Cependant, tant que règnera dans la fédération le culte tout républicain de l’instant et de la « nouveauté toujours renouvelée » (qui n’en ignore pas moins la Res Publica, la chose publique, tout occupés que sont ses dirigeants à faire régner leurs petites envies ou idéologies personnelles), tant que la politique de table rase dominera les esprits, il n’y aura ni bonheur ni victoire durable.

    Symbole de ce mal idéologique profond qui ronge nos instances, la proposition du président de la fédération – Pierre Camou – de créer des provinces en France, au moment même où le championnat de clubs connaît ses plus grands succès tant auprès du public que des joueurs étrangers. Vous avez dit destruction ?

    Une solution ? Peut-être lier davantage les grandes décisions pour le rugby national à la vie des clubs. Laquelle, en dépit d’un professionnalisme clairement déstabilisant (comme à chaque fois qu’apparaissent des histoires d’argent), représente le rugby français dans toute sa richesse et, en partie, sa sagesse.

Tournoi : le retour de la logique

   
      Après une deuxième journée bizarre, la troisième journée du Tournoi avait consacré le retour de la logique. Le quatrième volet confirme les évolutions profondes de chacune des nations engagées.

   --  L’équipe d'Angleterre continue de se construire, ses nouveaux talents montent en puissance et prennent confiance. Il lui manque des qualités dans le jeu au pied et un peu de génie au niveau des trois-quarts centre, mais, avec l’immense gâchis que constitue la gestion de l’équipe de France (voir plus haut), elle se révèle incontestablement être la meilleure équipe de l’hémisphère Nord.

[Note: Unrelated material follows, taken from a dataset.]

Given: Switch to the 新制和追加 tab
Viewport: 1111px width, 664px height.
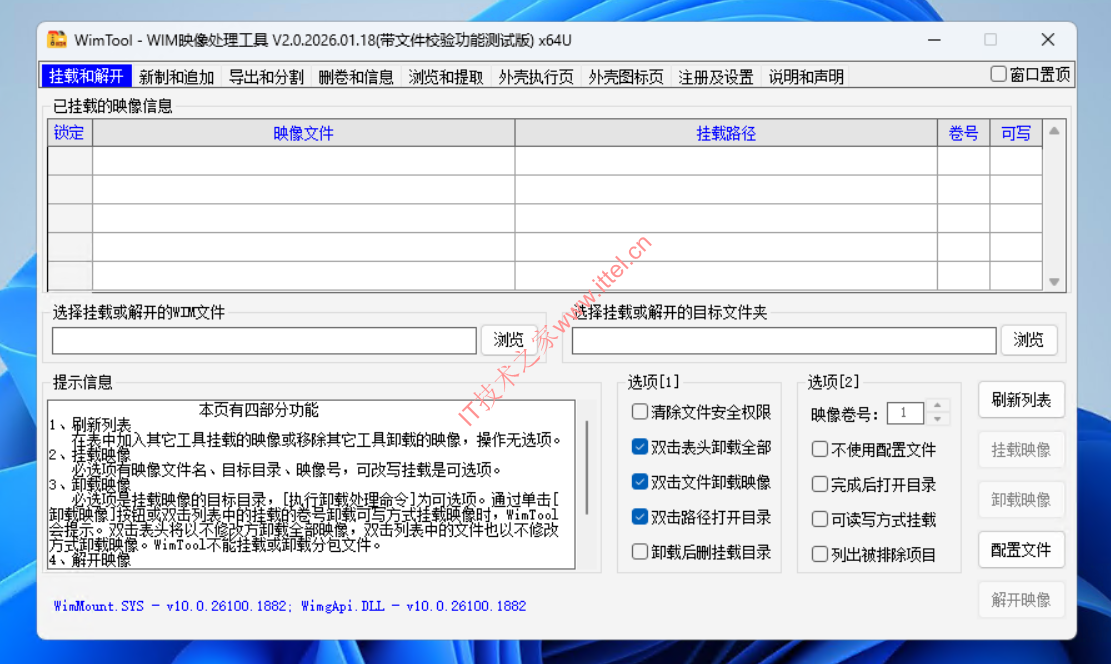Looking at the screenshot, I should [176, 77].
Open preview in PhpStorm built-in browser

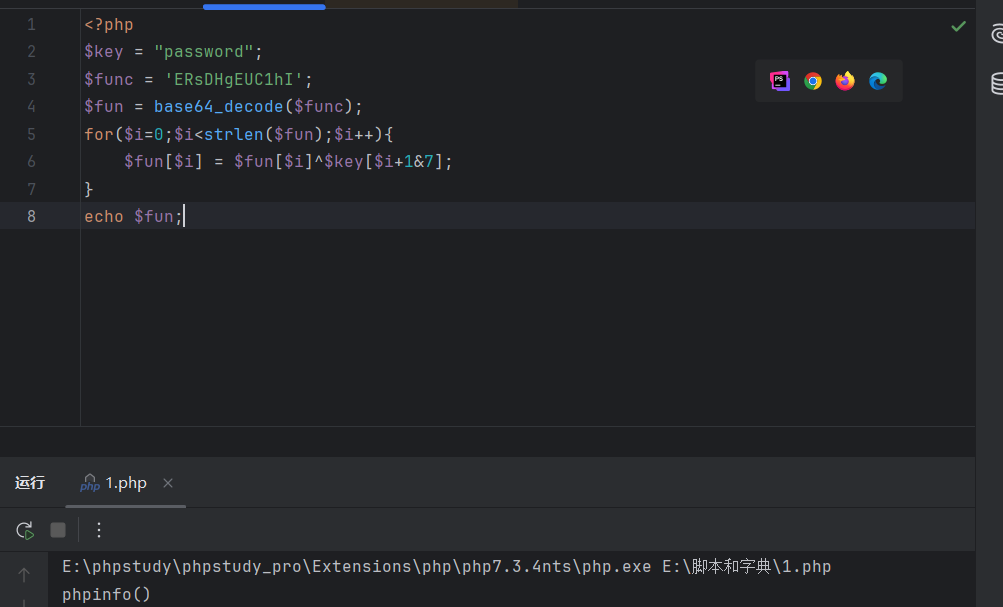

  --  L’Angleterre aura néanmoins fort à faire lors de son déplacement en Irlande pour remporter le Grand Chelem. Le Quinze du Trèfle est certes vieillissant, et le Tournoi actuel marque le net déclin de la fabuleuse paire D’Arcy-O’Driscoll ainsi que d’une partie des avants du Munster. Néanmoins, après dix ans de victoires et de matchs de très haut niveau, l’Irlande a désormais une connaissance intime de ses propres forces et faiblesses, ce qui en fait une équipe dangereuse. La prendre à la légère, c’est s’exposer à perdre, comme l’a appris à ses dépens l’Ecosse (qui avait choisi de titulariser un jeune ouvreur sans expérience, lequel était passé à côté de son match).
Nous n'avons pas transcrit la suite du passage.